[Lines of data]

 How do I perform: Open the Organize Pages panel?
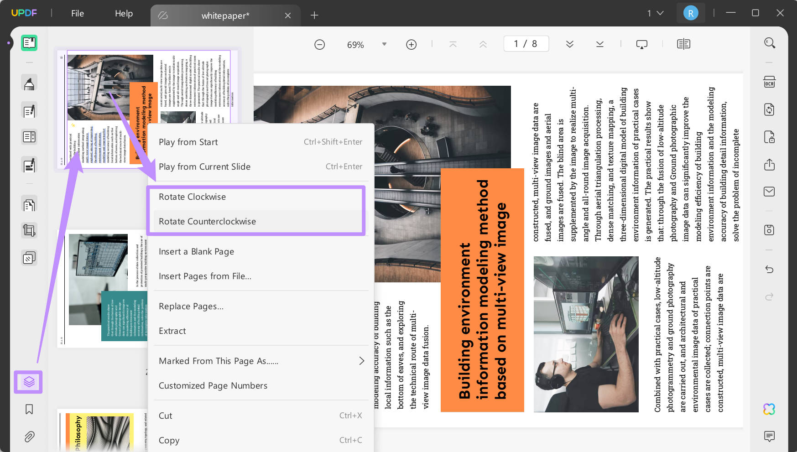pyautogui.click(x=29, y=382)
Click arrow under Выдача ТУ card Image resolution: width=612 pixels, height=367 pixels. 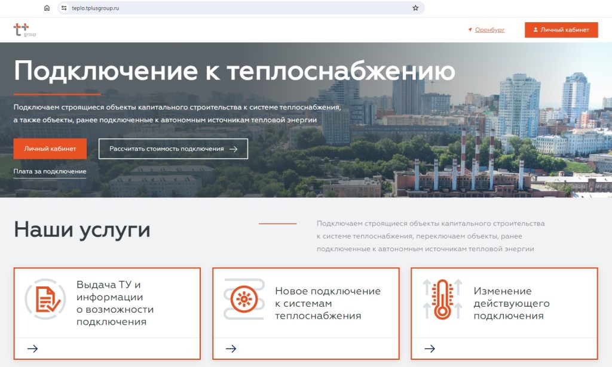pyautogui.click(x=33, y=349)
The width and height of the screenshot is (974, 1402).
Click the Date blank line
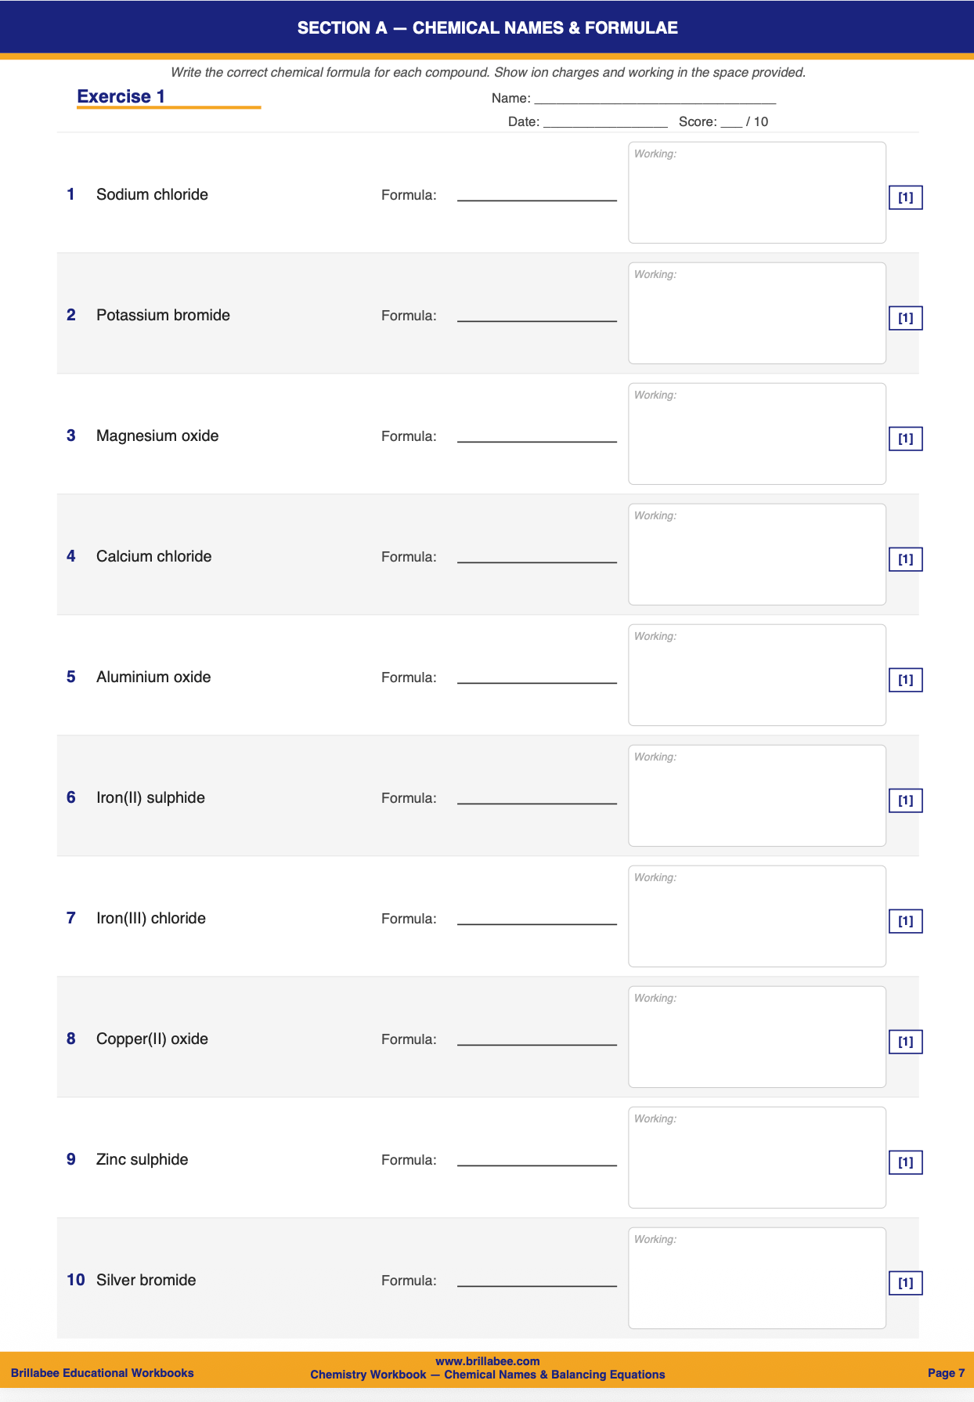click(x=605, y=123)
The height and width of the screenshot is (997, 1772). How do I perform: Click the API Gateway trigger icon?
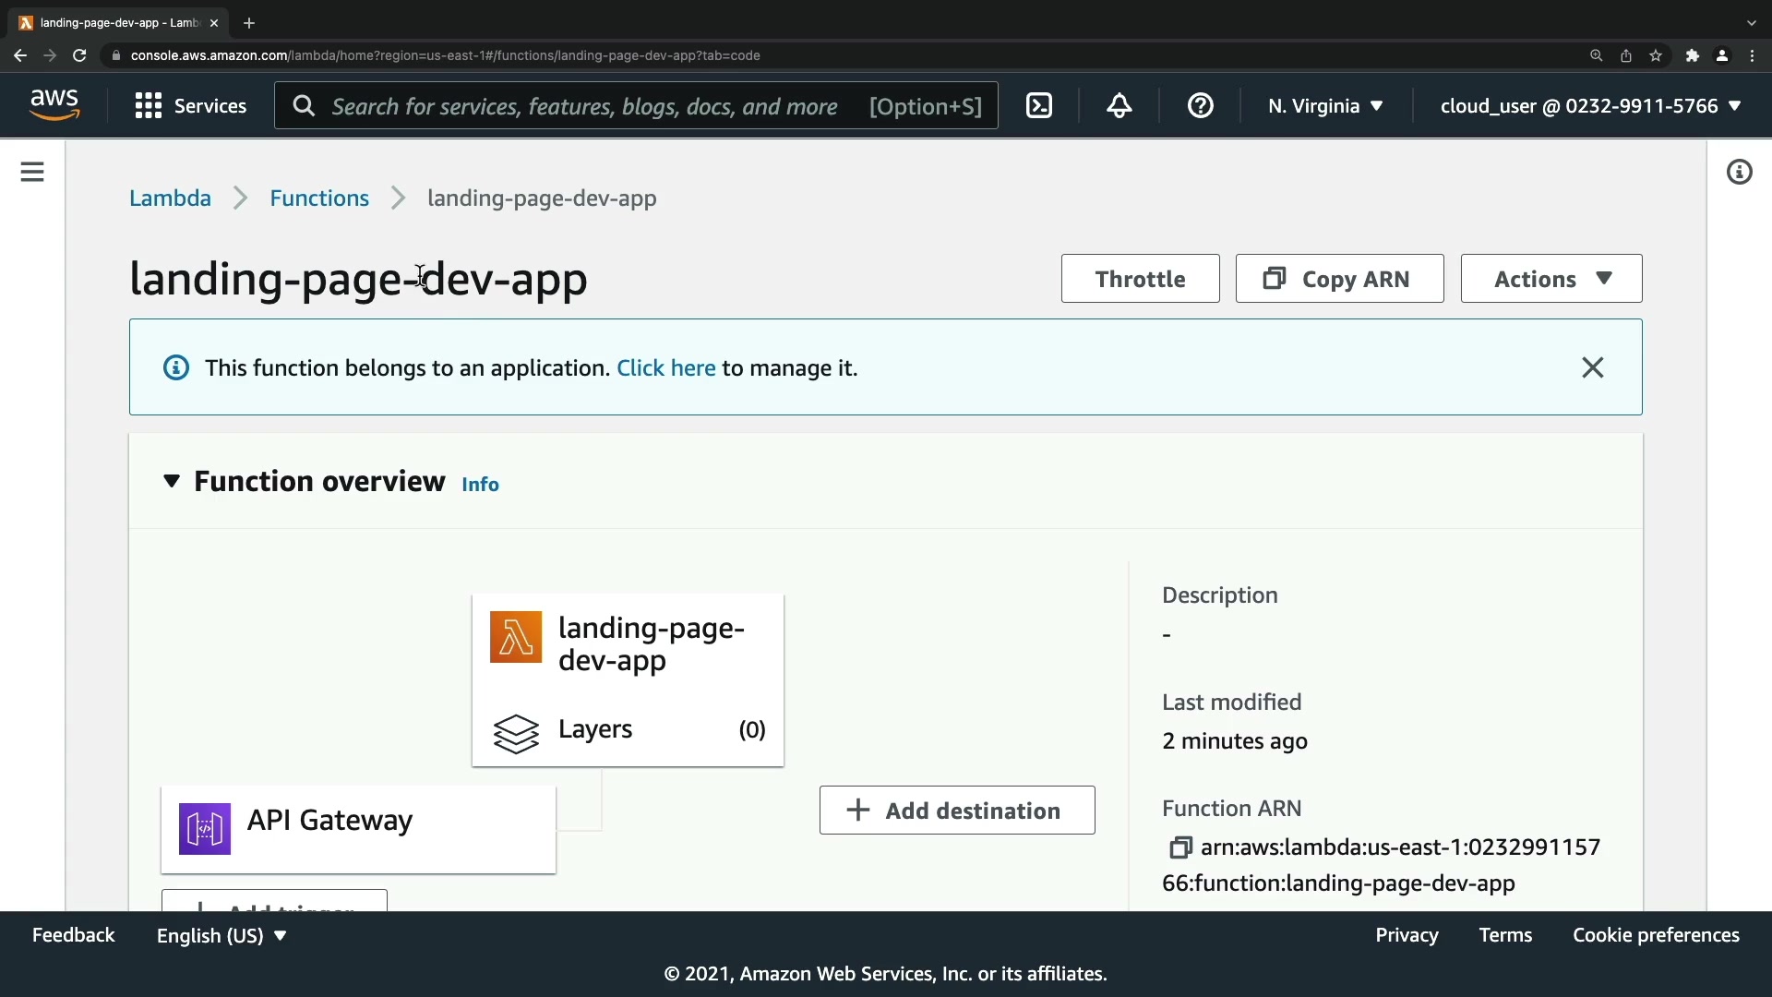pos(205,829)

What is asked :: Return the entries from the line containing "The height and" through the end of the entries, reproducing them verbatim but leaving out the pictures.

Solved exercise ::
The height and width of the screenshot is (997, 1772). How do I perform: Click the API Gateway trigger icon?
pos(205,829)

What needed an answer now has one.